◆ **What to do**:
In your copy, include no images, and write out every entry below exactly as it stands.

****

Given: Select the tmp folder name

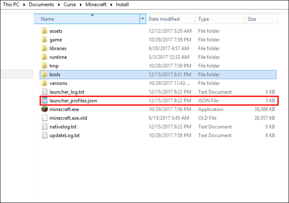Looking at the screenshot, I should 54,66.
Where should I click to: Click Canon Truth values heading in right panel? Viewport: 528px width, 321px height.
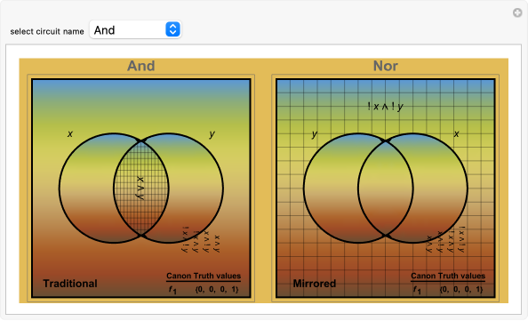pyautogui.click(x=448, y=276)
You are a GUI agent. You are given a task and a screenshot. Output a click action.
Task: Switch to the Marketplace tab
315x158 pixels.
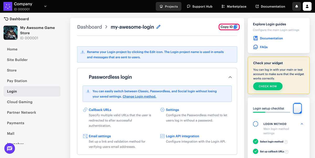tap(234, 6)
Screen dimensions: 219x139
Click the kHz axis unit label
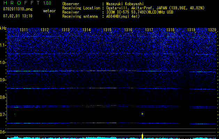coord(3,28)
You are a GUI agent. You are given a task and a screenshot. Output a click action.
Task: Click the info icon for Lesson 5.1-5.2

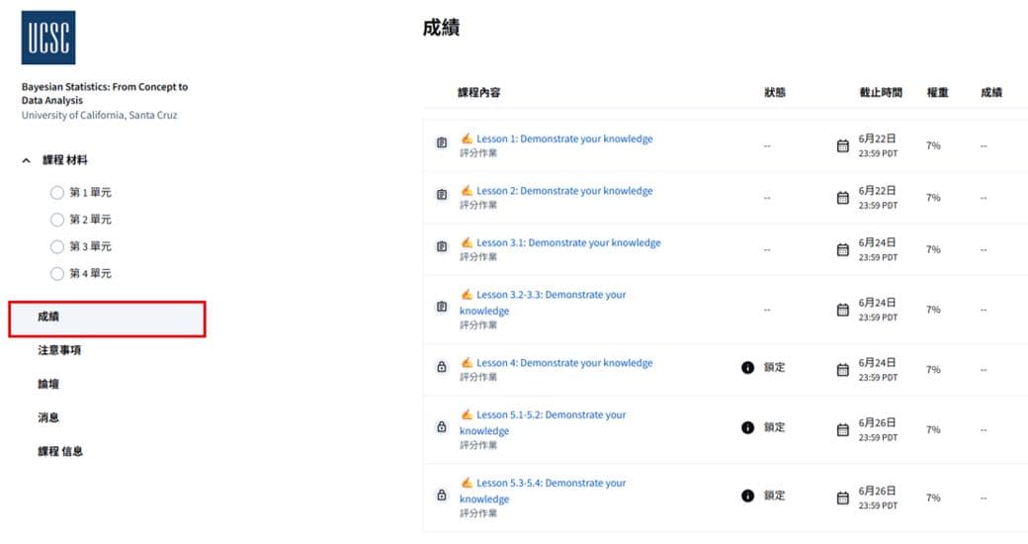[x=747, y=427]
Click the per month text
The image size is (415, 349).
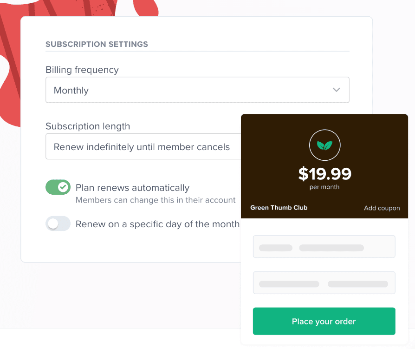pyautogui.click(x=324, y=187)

****

◆ **Exercise response**:
Given: Select the tmp folder name

Looking at the screenshot, I should 54,66.
Where should I click to: Click Canon Truth values heading in right panel? Viewport: 528px width, 321px height.
pyautogui.click(x=448, y=276)
You are a GUI agent. You are given a task and a screenshot. Output a click action.
Task: Switch to the Marketplace tab
315x158 pixels.
tap(234, 6)
Screen dimensions: 219x139
Click the kHz axis unit label
coord(3,28)
You are a GUI agent. You are given a task and a screenshot. Output a click action.
Task: Click the info icon for Lesson 5.1-5.2

[x=747, y=427]
Click the per month text
The image size is (415, 349).
pyautogui.click(x=324, y=187)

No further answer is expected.